Colonial agriculture experts, drawing on their previous experiences in colonizing Libya, were more cautious. Armando Maugini, director of the Colonial Agricultural Institute in Florence and chief technical advisor to the Ministry of Colonies during the occupation of Ethiopia, speaking with the authority of having been the main agricultural expert in the previous settlement plans for the Cyrenaica (more details below), emphasized the difficulty of transforming a backward country into a major producer of raw materials and food for the empire in a short period of time.[7] In the case of Italian fascist colonialism this was made more problematic by an insistence on settlement with people from the metropole, who would demand that an expensive infrastructure of roads, irrigation, settlement, and technical assistance be already in place.

Figure 5.1 A 1942 photo of the main building of the Agricultural Institute for Italian Africa in Florence.(Archivo Istituto Agricola Oltremare, Florence)

But Maugini was no critic of settlement plans for Ethiopia. Although he criticized “capitalist colonialism”—the exploration of local manpower for the production of commodities by a few white concession owners, which he identified with the British system—he was an unconditional supporter of the Italian white settlement model already tested in Libya.[8] He argued that the entire colonization effort should be coordinated by the State:

The wealth is achieved by the individual, it is not a gift from the State; but when one wants to transplant an entire race into vast territories, the State must resolutely establish with largeness of means the economic presuppositions for action: we want it to contribute—in well studied form and through the better indicated technical organisms—to the foundations of the large building.[9]
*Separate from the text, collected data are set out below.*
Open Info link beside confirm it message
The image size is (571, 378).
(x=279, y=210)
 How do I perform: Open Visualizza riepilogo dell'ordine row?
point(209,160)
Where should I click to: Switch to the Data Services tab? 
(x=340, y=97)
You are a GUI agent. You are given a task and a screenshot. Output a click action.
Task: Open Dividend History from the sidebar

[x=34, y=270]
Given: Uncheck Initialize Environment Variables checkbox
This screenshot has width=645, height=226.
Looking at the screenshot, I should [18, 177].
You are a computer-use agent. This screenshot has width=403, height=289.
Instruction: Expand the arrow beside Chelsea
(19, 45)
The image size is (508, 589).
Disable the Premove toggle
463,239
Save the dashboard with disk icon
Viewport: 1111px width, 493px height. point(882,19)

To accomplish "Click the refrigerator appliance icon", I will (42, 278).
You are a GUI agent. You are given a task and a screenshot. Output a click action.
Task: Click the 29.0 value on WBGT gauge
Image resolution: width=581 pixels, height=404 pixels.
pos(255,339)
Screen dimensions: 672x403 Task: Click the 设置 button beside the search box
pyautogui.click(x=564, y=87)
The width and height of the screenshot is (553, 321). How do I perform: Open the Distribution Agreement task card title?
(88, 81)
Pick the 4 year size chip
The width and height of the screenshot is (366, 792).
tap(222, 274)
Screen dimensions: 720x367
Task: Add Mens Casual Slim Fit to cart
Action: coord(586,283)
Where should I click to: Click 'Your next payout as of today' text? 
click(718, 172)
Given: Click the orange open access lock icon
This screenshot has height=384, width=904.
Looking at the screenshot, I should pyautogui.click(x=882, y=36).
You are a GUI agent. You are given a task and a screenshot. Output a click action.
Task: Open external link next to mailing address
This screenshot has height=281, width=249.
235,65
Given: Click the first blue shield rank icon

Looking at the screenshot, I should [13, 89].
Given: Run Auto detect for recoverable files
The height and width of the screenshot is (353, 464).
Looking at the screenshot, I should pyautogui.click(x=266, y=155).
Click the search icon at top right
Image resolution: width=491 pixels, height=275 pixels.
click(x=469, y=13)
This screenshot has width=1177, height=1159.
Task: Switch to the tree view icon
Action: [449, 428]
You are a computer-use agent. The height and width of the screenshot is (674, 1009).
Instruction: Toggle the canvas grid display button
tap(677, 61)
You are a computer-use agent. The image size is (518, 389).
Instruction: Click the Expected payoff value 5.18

Besides making the case that fascist imperial ambitions for settlement could be achieved only through the State, Maugini was demanding better knowledge of local conditions through detailed surveys of the territory (geological, botanical, soil, entomological, and so on). It is not only, as Helen Tilley as convincingly suggested for the British Empire, that scientists’ knowledge of actual conditions in the field put some restraint on imperial visions.[10] Maugini was not downsizing imperial reveries; he was asserting the importance of using the expertise of the technical personnel trained in his Florence colonial institute for Ethiopia to sustain imperial ambitions.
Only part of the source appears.